Em declarações aos jornalistas após um visita a uma repartição de Finanças, em Matosinhos, a coordenadora dos bloquistas lembrou que nos últimos anos os contribuintes portugueses pagaram 13 mil milhões de euros para a banca e em Portugal há cada vez menos bancos nacionais.
“O Banif foi entregue ao Santander, o BPN foi entregue aos angolanos do BPI e tivemos também o BCP controlado pelos chineses da Fosun”, afirmou a dirigente tendo ainda referido o controlo do BPI pelo capital catalão do Caixa Bank.
“Pergunto se devemos deixar que o Novo Banco seja controlado pelos americanos do Lone Star” questiou Catarina Martins tendo ainda adiantado que "a hipótese de nacionalização que o Bloco colocou em cima da mesa desde o primeiro momento era uma hipótese que não ficava mais cara, pelo contrário, a prazo ficaria mais barata que a entrega ao Lone Star".
Desta forma e para a coordenadora do Bloco, o Novo Banco deveria ter sido nacionalizado em vez de vendido, para que os contribuintes não estivessem constantemente a ver o sistema financeiro fugir para as mãos de estrangeiros.
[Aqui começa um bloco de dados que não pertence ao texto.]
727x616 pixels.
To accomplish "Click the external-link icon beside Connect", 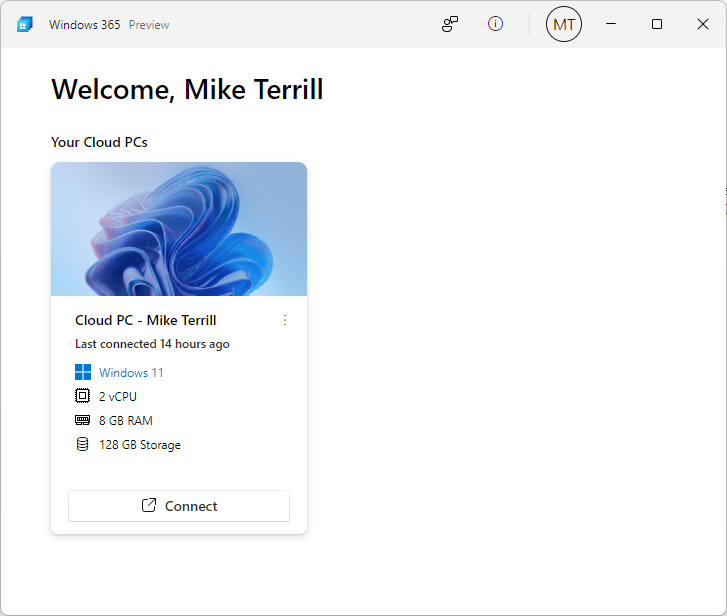I will (x=149, y=506).
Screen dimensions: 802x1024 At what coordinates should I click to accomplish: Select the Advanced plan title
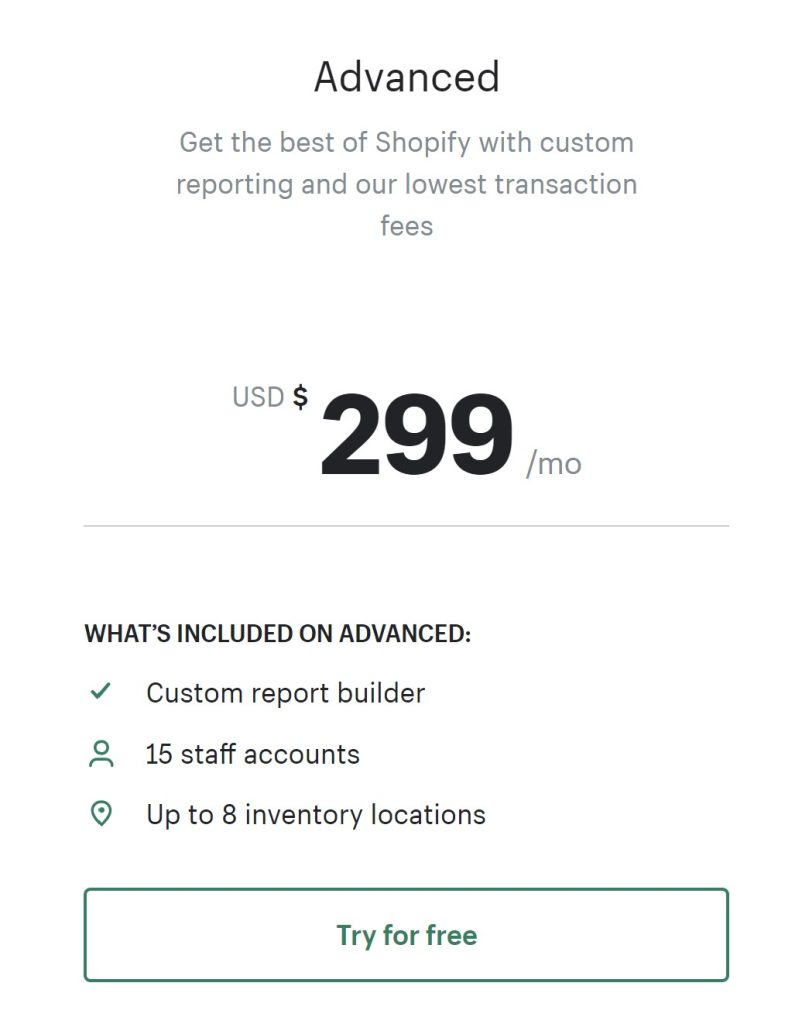[407, 76]
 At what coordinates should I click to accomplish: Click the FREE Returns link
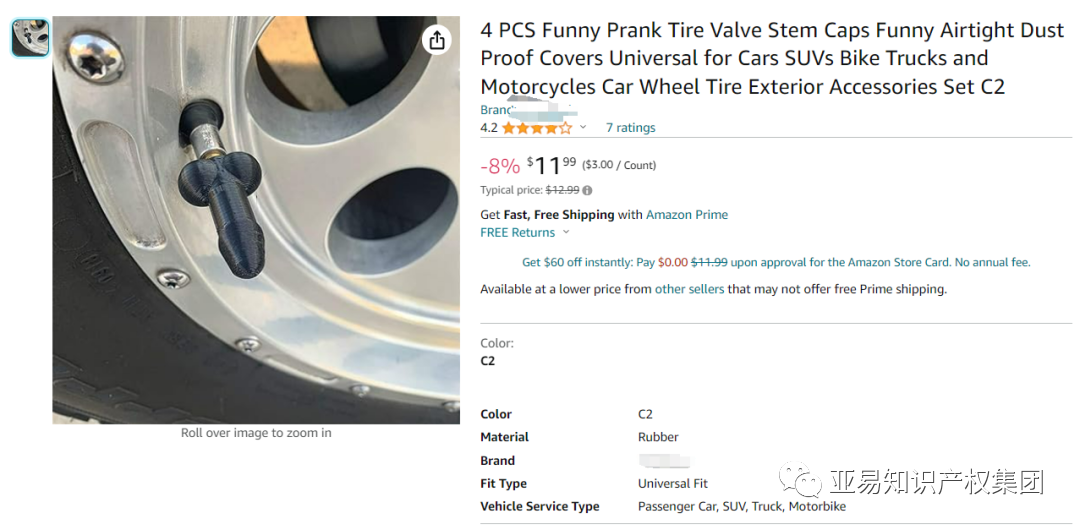(x=517, y=233)
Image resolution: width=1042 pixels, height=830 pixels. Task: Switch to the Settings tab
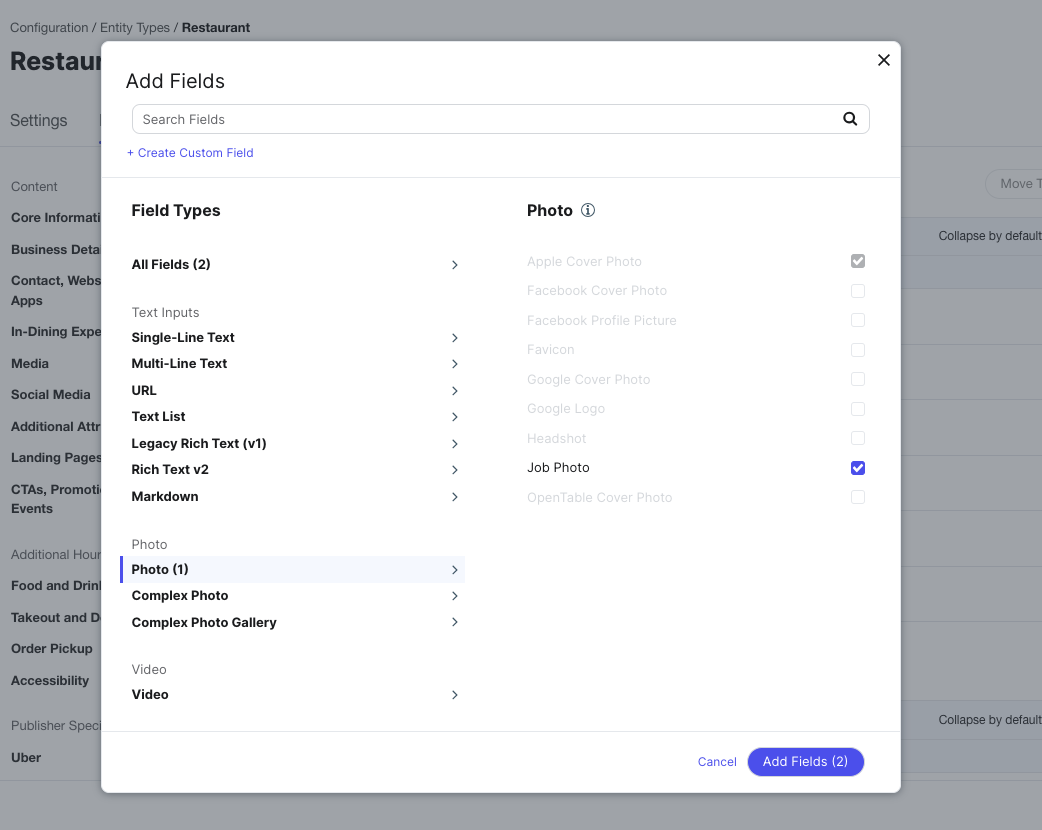(38, 120)
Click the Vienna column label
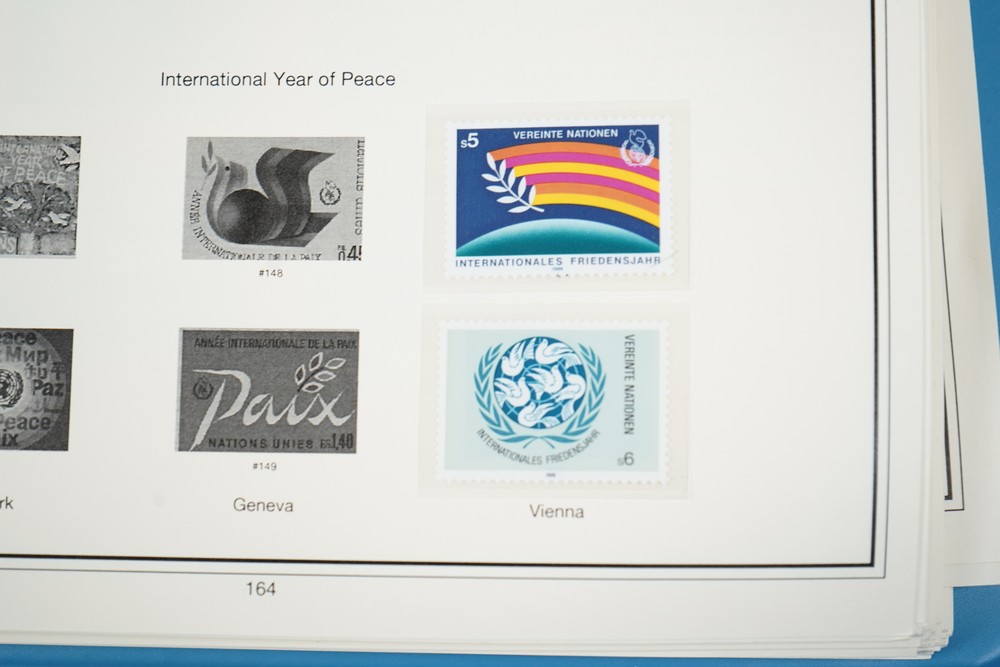 [556, 512]
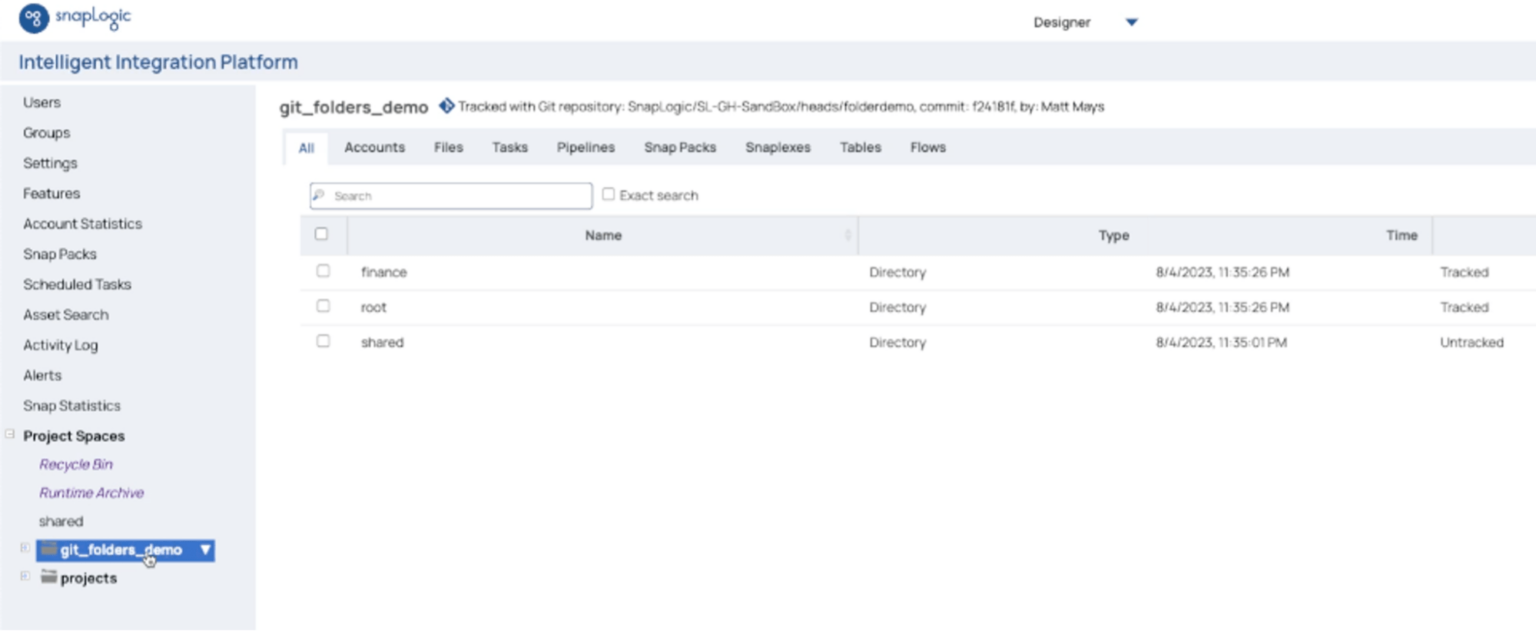
Task: Open the Recycle Bin link
Action: click(x=75, y=463)
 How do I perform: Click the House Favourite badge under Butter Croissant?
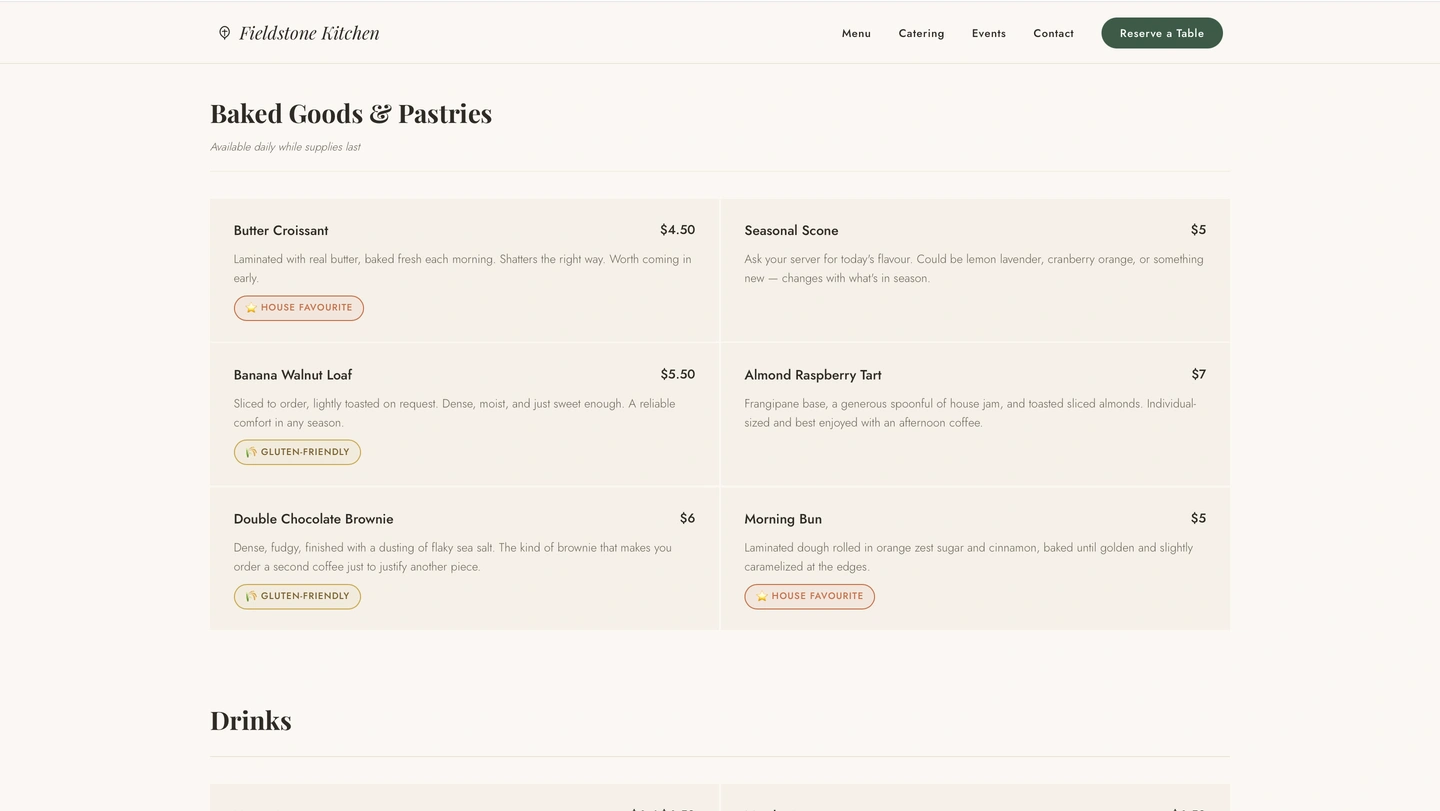click(x=299, y=308)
Catarina Martins afirmou ainda que o Governo deve fazer passar os diplomas da decisão pelo Parlamento tendo realçado que a Lone Star não vai devolver nenhum do dinheiro dos contribuintes que foi posto na instituição e também aquele que foi gasto na resolução do BES.
“A Lone Star vai fazer uma pequeníssima recapitalização quando o banco já for seu e tem a opção de pôr os prejuízos futuros que venha a ter no Estado", sublinhou.
“O Estado vai estar sempre a pagar, pagou no passado e vai pagar no futuro e a Lone Star não vai pagar nada”, realçou.
Perante esta quadro, Catarina Martins reafirmou que seria impossível que a nacionalização ficasse mais cara do que este negócio ruinoso.
Entretanto, o grupo parlamentar do Bloco entregou esta segunda-feira ao Presidente da Assembleia da República um documento a solicitar a marcação de um debate de atualidade para esta quarta-feira, subordinado ao tema “Processo de venda do Novo Banco”.
Repartições de Finanças com falta de pessoal
Sobre a visita à repartição de Finanças em Matsoinhos, a convite do Sindicato dos Trabalhadores dos Impostos, Catarina Martins disse aos jornalistas que detetou a falta de condições existentes na mesma tendo qualificado esta situação como um problema para o nosso país e que se prende com a “não qualificação dos serviços públicos”.
“Esta repartição de Matosinhos é uma das que acolhe um maior número de população e onde há poucos trabalhadores para a quantidade de pessoas que ela recorrem”, disse, tendo ainda adiantado que “a mesma é a que trata da cobrança de impostos de empresas tão importantes como a Sonae, Efacec e a Unicer e tem de trabalhar com sistemas informáticos obsoletos e com um desproporção de meios face às empresas e ao seu planeamento fiscal agressivo”.
Desta forma, prosseguiu, não conseguimos ter no nosso país maior justiça fiscal e portanto maior justiça social na forma como pagamos os nosso impostos.
“Num momento em que se fala tanto de impostos e que começa a campanha do IRS é bom que se fale das condições de trabalho e da necessidade de investimento público nos serviços públicos”, declarou.